§ **Goal of the exercise**
Could you reproduce every one of the records below word for word, changing nothing?

─── Given records

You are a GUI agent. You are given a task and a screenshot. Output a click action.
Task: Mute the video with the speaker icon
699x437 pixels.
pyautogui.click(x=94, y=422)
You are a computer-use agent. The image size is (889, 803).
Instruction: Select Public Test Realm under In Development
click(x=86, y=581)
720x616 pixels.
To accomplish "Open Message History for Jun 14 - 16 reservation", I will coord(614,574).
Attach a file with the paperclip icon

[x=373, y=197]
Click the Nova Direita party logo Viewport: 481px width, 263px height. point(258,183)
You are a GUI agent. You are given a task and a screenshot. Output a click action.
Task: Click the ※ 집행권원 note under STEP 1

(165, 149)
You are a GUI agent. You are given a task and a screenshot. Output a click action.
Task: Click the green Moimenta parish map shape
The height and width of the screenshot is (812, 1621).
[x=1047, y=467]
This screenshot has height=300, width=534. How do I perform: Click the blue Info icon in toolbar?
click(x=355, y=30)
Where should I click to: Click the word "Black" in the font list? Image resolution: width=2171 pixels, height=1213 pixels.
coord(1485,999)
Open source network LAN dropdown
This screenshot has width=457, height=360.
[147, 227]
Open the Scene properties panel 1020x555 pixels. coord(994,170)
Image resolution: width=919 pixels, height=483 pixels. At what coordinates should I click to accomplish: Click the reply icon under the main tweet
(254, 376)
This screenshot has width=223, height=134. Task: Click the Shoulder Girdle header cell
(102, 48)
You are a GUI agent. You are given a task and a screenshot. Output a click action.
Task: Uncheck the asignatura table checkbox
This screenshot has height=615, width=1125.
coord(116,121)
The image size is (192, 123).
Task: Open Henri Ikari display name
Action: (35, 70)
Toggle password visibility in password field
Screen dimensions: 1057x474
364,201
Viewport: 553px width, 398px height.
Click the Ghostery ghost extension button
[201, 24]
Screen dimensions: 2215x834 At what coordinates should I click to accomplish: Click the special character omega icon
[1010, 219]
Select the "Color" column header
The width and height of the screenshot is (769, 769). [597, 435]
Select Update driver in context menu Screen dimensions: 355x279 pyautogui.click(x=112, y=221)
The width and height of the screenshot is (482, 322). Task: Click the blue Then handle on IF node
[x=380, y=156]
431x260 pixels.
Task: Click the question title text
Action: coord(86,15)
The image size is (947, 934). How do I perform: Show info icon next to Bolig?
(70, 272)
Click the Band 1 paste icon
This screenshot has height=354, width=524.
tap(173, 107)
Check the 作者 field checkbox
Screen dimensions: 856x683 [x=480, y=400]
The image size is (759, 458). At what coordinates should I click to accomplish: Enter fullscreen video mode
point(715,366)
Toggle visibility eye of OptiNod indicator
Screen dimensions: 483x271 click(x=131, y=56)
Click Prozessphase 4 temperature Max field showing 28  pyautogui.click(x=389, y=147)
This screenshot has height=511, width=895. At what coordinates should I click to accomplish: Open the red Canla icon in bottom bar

──────

§ **Output**
You are a GUI agent. You are given a task and a screenshot. Output a click action.
Task: Mute the video with the speaker icon
699x437 pixels.
pyautogui.click(x=94, y=422)
You are a computer-use agent. The image size is (889, 803).
Instruction: Select Public Test Realm under In Development
click(x=86, y=581)
720x616 pixels.
To accomplish "Open Message History for Jun 14 - 16 reservation", I will coord(614,574).
Attach a file with the paperclip icon

[x=373, y=197]
Click the Nova Direita party logo Viewport: 481px width, 263px height. point(258,183)
You are a GUI agent. You are given a task and a screenshot. Output a click action.
Task: Click the ※ 집행권원 note under STEP 1

(165, 149)
You are a GUI agent. You are given a task and a screenshot. Output a click action.
Task: Click the green Moimenta parish map shape
The height and width of the screenshot is (812, 1621).
[x=1047, y=467]
This screenshot has height=300, width=534. How do I perform: Click the blue Info icon in toolbar?
click(x=355, y=30)
Where should I click to: Click the word "Black" in the font list? Image resolution: width=2171 pixels, height=1213 pixels.
coord(1485,999)
Open source network LAN dropdown
This screenshot has width=457, height=360.
[147, 227]
Open the Scene properties panel 1020x555 pixels. coord(994,170)
Image resolution: width=919 pixels, height=483 pixels. At what coordinates should I click to accomplish: Click the reply icon under the main tweet
(254, 376)
This screenshot has width=223, height=134. Task: Click the Shoulder Girdle header cell
(102, 48)
You are a GUI agent. You are given a task and a screenshot. Output a click action.
Task: Uncheck the asignatura table checkbox
This screenshot has height=615, width=1125.
coord(116,121)
The image size is (192, 123).
Task: Open Henri Ikari display name
Action: (35, 70)
Toggle password visibility in password field
Screen dimensions: 1057x474
364,201
Viewport: 553px width, 398px height.
Click the Ghostery ghost extension button
[201, 24]
Screen dimensions: 2215x834 At what coordinates should I click to accomplish: Click the special character omega icon
[1010, 219]
Select the "Color" column header
The width and height of the screenshot is (769, 769). [597, 435]
Select Update driver in context menu Screen dimensions: 355x279 pyautogui.click(x=112, y=221)
The width and height of the screenshot is (482, 322). Task: Click the blue Then handle on IF node
[x=380, y=156]
431x260 pixels.
Task: Click the question title text
Action: coord(86,15)
The image size is (947, 934). How do I perform: Show info icon next to Bolig?
(70, 272)
Click the Band 1 paste icon
This screenshot has height=354, width=524.
tap(173, 107)
Check the 作者 field checkbox
Screen dimensions: 856x683 [x=480, y=400]
The image size is (759, 458). At what coordinates should I click to accomplish: Enter fullscreen video mode
point(715,366)
Toggle visibility eye of OptiNod indicator
Screen dimensions: 483x271 click(x=131, y=56)
Click Prozessphase 4 temperature Max field showing 28  pyautogui.click(x=389, y=147)
This screenshot has height=511, width=895. At what coordinates should I click to accomplish: Open the red Canla icon in bottom bar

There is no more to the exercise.